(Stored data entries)
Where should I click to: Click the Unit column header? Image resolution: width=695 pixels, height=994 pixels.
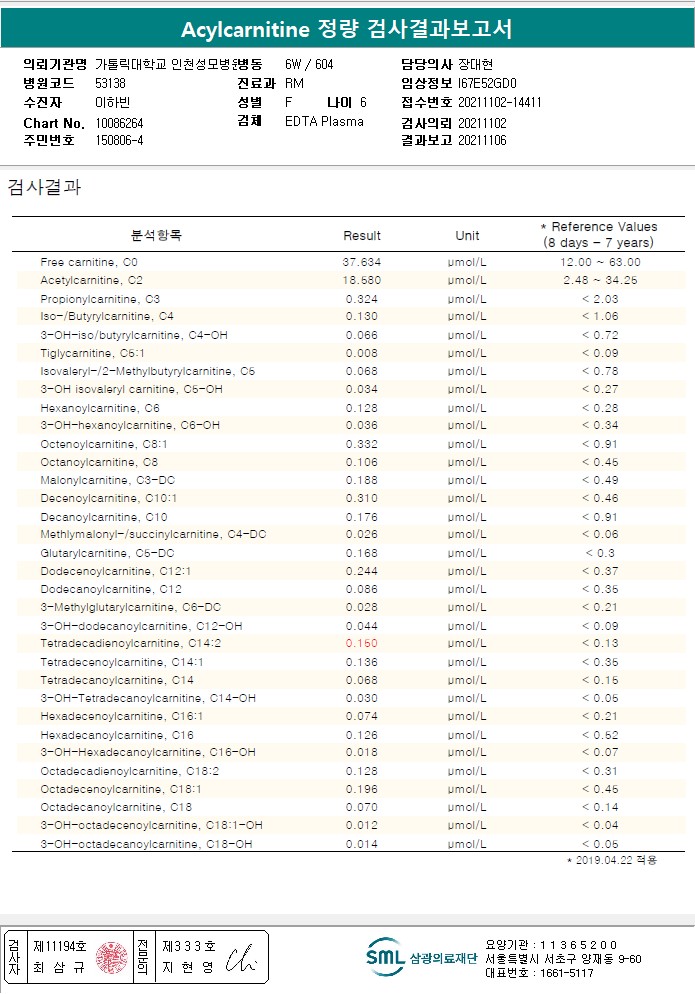click(x=467, y=236)
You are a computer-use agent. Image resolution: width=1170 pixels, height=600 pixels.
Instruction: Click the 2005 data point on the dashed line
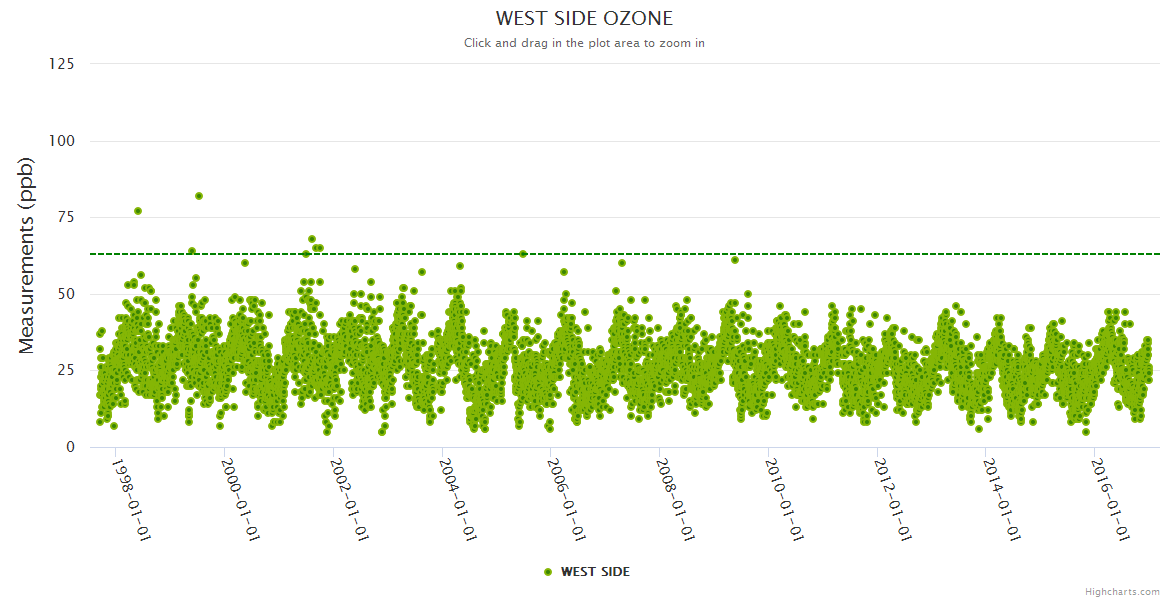pyautogui.click(x=523, y=254)
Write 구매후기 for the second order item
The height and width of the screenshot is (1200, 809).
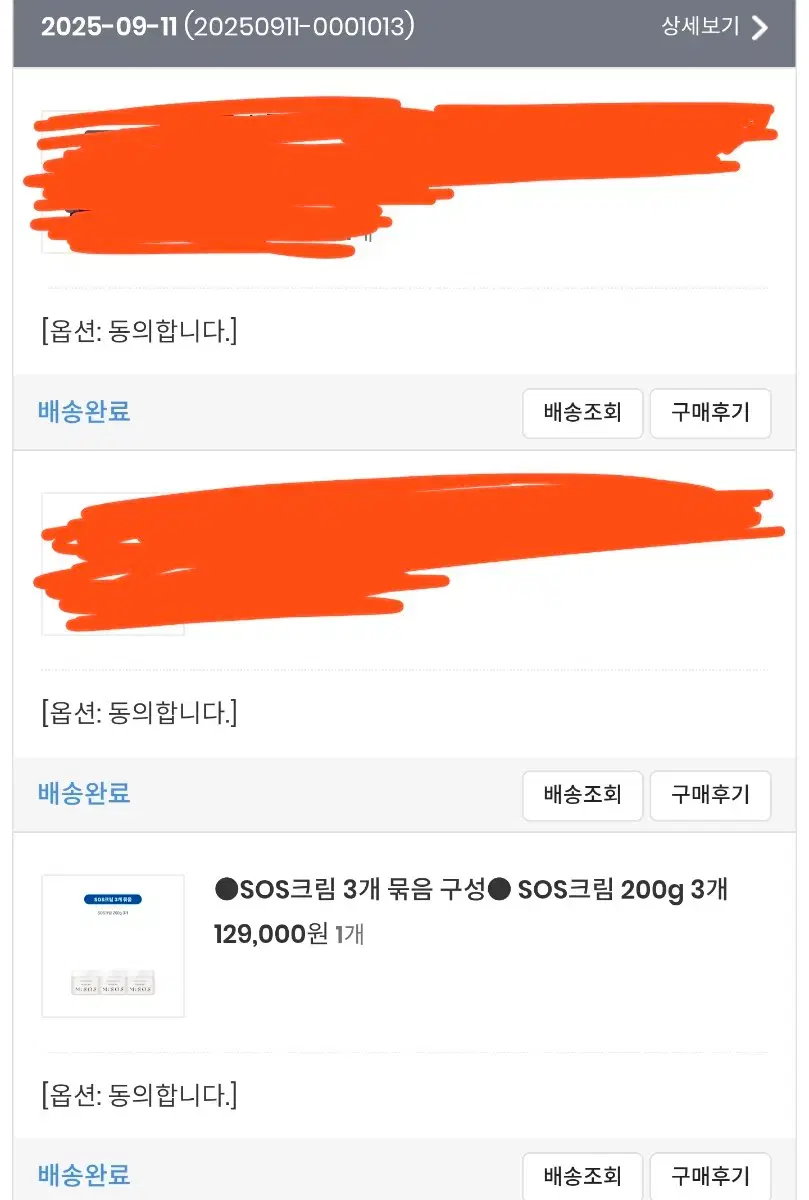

What you will do: Restate the data exactly, though only from the line that contains "You are a computer-use" through its last line, both ends included and with the pictures left out.

Answer section:
You are a computer-use agent. Image resolution: width=1170 pixels, height=600 pixels.
Instruction: Click the 2005 data point on the dashed line
pyautogui.click(x=523, y=254)
Write 구매후기 for the second order item
The height and width of the screenshot is (1200, 809).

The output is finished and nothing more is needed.